Neonatal Abstenence Syndrome

Neonatal abstinence syndrome usually presents as central nervous system, autonomic nervous system and gastrointestinal disturbances. The earliest manifestations are irritability, tremors, a high-pitched cry, difficulty feeding and diarrhea. These symptoms can be evaluated objectively and semi-quantitatively by using one of the available assessment scales, such as the Finnegan Scoring System. 16 Other, shorter scoring systems include the Lipsitz 24 and the Ostrea 25 methods. The first signs of NAS usually begin when the infant?s serum methadone level declines to about 0.06ug /ml or less. 23. The metabolism of methadone varies among neonates, but the half-life averages approximately 24 hours in the term neonate, counting back from the last maternal dose. Therefore, the longer the interval between the last maternal dose and delivery of the infant, the earlier one would anticipate signs of withdrawal to appear in the infant. 23

Therapy for the Methadone-dependent Infant

Approach to therapy for the methadone-dependent infant is twofold. Supportive measures such as a low light, low noise environment, secure swaddling, gentle handling and holding, and frequent, small feedings are helpful. Hyperphagia, or increased feeding, is common in these infants, due to their increased metabolic rate. 26 Rocking beds may cause over-stimulation of these infants, and are not usually recommended. Further research is needed in this area. 27 Pharmacotherapy in the past has included opiates, barbiturates, 28 tranquilizers, clonidine, 29 morphine sulfate or methadone itself. The American Academy of Pediatrics recommends that the same class of drug be used for withdrawal therapy as that which is causing the withdrawal. 17 Thus, for methadone withdrawal, an opiate should be used, with the dosage carefully calculated according to the infant's weight. The only FDA approved drug for opiate withdrawal is methadone. 17

Clinical Observations

In the nursery at The University Hospital of Cincinnati, previously developed morphine and methadone treatment protocols have been implemented (Tables 1 and 2). Six infants withdrawing from intrauterine exposure to methadone during pregnancy were alternately treated with either oral morphine or methadone. The goal of therapy was to keep the infants relatively comfortable, with average daily abstinence scores below 8 points.

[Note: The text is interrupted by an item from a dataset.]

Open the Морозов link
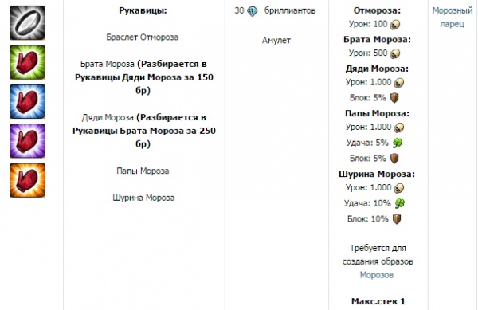 coord(377,275)
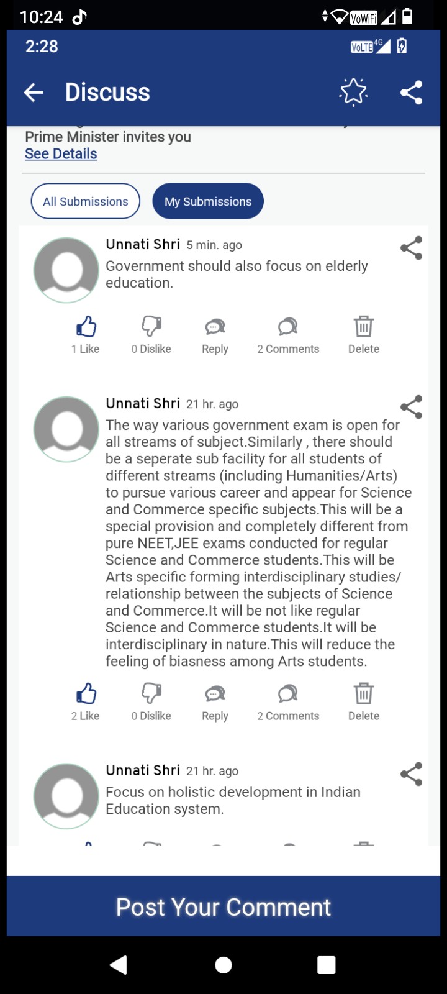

Morphine sulfate was given to three babies on the first day of life. The initial doses were 0.08 mg/Kg/dose, given orally every 4 hours. These were increased to 0.1mg/Kg/dose to control symptoms, then tapered gradually according to protocol as tolerated by the infant. The lengths of stay for the morphine-treated babies were 21, 31and 17 days, re one withdrawal spectively. These infants were moderately symptomatic, with average daily abstinence scores ranging from 5.0 to 9.5 throughout their hospitalizations.

The other three infants were treated with methadone, 0.1 mg/Kg/dose, given orally when the abstinence scores exceeded 8 points on days 3-4 of life. The doses were decreased gradually and the intervals between doses were lengthened according to protocol as tolerated by the infants. Those who were treated with methadone had average daily abstinence scores ranging from 3 to 8 during their hospitalizations, and their lengths of stay were 14, 20 and 10 days, respectively. The infant who stayed only 10 days was fed pumped breast milk, at the mother's request, in addition to formula, beginning on day 3 of life. After starting the methadone taper, average daily abstinence scores ranged from 3.0 to 7.7. From these six babies, it appeared that the methadone-treated babies were more comfortable and could be discharged from the hospital sooner than those treated with morphine. It also seemed possible that breast milk might help alleviate symptoms and might further decrease the length of their hospital stay.